Primeiro, ao contrário da percepção  convencional, a dependência do Grupo Banco Mundial de recursos dos  contribuintes tem sido exagerada. O Grupo é uma cooperativa composta por  quatro instituições financeiras – o Bird, a Associação Internacional de  Desenvolvimento (AID), a Corporação Financeira Internacional (CFI) e a  Agência Multilateral de Garantia de Investimentos (Miga) e do Centro  Internacional para Arbitragem de Disputas sobre Investimentos (Ciadi). O  Bird e a CFI utilizam-se do seu “status” AAA para obter taxas de  mercado preferenciais e emprestar, respectivamente, aos governos de  países em desenvolvimento de renda média e a projetos privados com  impactos de desenvolvimento significativos. Como uma cooperativa  financeira, o grupo tem sido um sucesso. Tanto o Bird quanto a CFI têm  sido historicamente tão rentáveis que sua recapitalização inteira após a  crise asiática em 1998 ocorreu sem nenhuma injeção adicional de capital  dos acionistas, e parte de seu lucro líquido foi utilizado para  recapitalizar outra parte do grupo, a AID.

Em segundo lugar, se os  custos do Banco Mundial para os contribuintes são relativamente  pequenos, os seus benefícios são enormes. O grupo não é simplesmente um  provedor de financiamento barato e doações; tampouco é apenas um  “banco”.

O Bird se transformou em uma plataforma importante para  promover o diálogo e a cooperação entre as nações, para reunir e  compartilhar experiências na formulação de políticas, para promover o  desenvolvimento do setor privado e para debater soluções para lidar com  desafios enfrentados por quase todos os seus membros. Representantes do  banco discutem como combater a mudança do clima e mitigar seus impactos,  como superar a insegurança alimentar, como criar empregos e expandir  redes de seguridade social de forma sustentada, como promover a inclusão  social e econômica e como promover a igualdade de gênero.
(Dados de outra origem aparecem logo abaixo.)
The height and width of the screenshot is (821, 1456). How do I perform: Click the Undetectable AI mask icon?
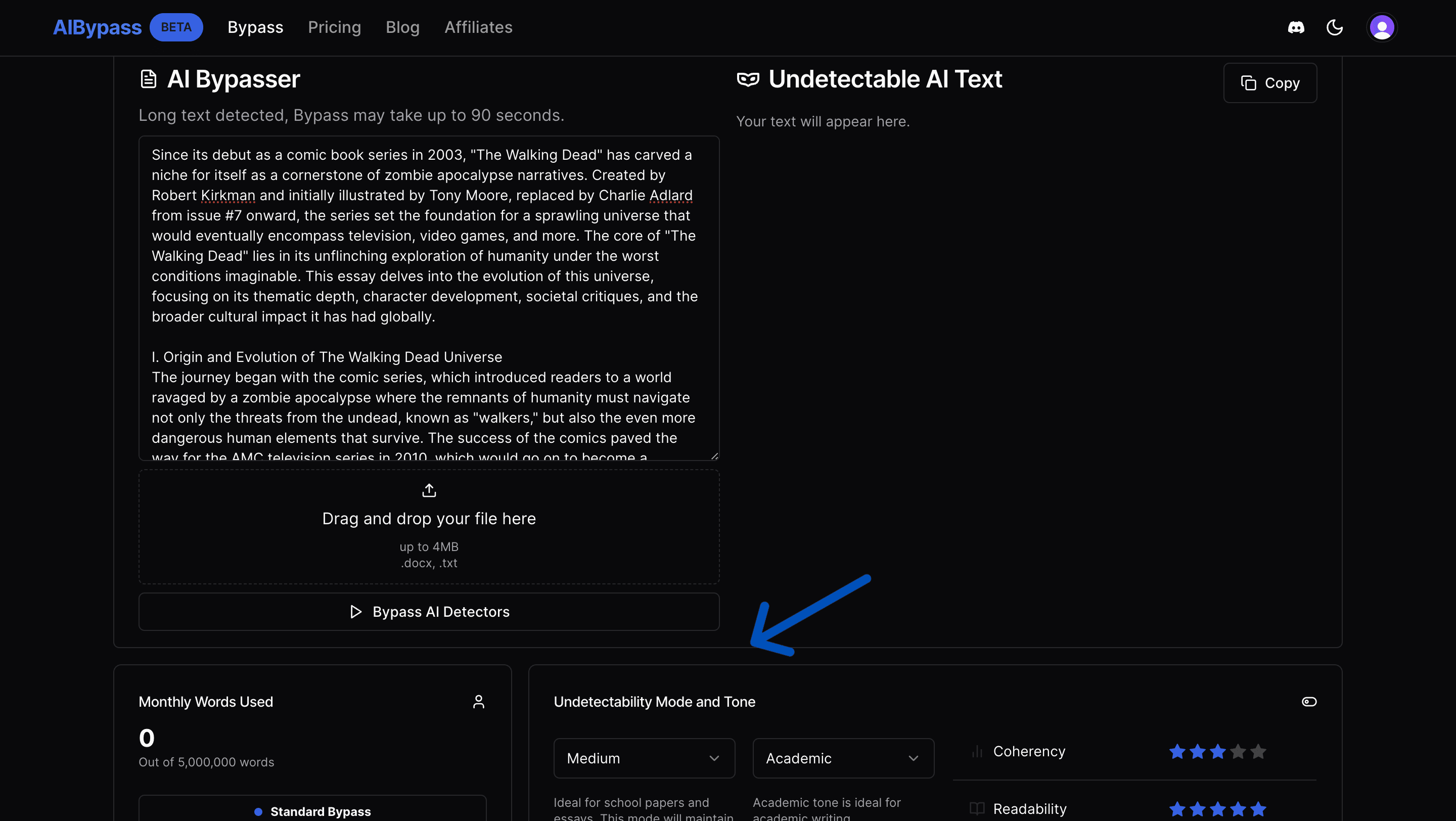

Em um  momento em que países em desenvolvimento e desenvolvidos precisam  reinventar nossos caminhos de desenvolvimento, quando as autoridades  enfrentam desafios extraordinários e recursos escassos, certamente uma  plataforma como esta pode ser um instrumento fundamental a serviço de  todos. Mas esse potencial só pode ser cumprido se conseguirmos reunir o  apoio de todos os membros. As estratégias e políticas do banco devem ser  fruto de um processo de construção de consenso que deve pertencer a  todos os membros. Isso exige mudanças na governança do Banco Mundial e  no seu modelo de negócios.

Atualmente, o banco ainda é percebido  como uma instituição “dominada” pelos doadores, na qual a voz dos países  em desenvolvimento e sua influência são incompatíveis com seu tamanho  relativo e responsabilidade na abordagem dos grandes desafios. Como já  falamos, esta eleição é uma oportunidade extraordinária. Se conseguirmos  abraçá-la, os vencedores deste processo de seleção de um novo líder  seremos todos nós e nossas futuras gerações.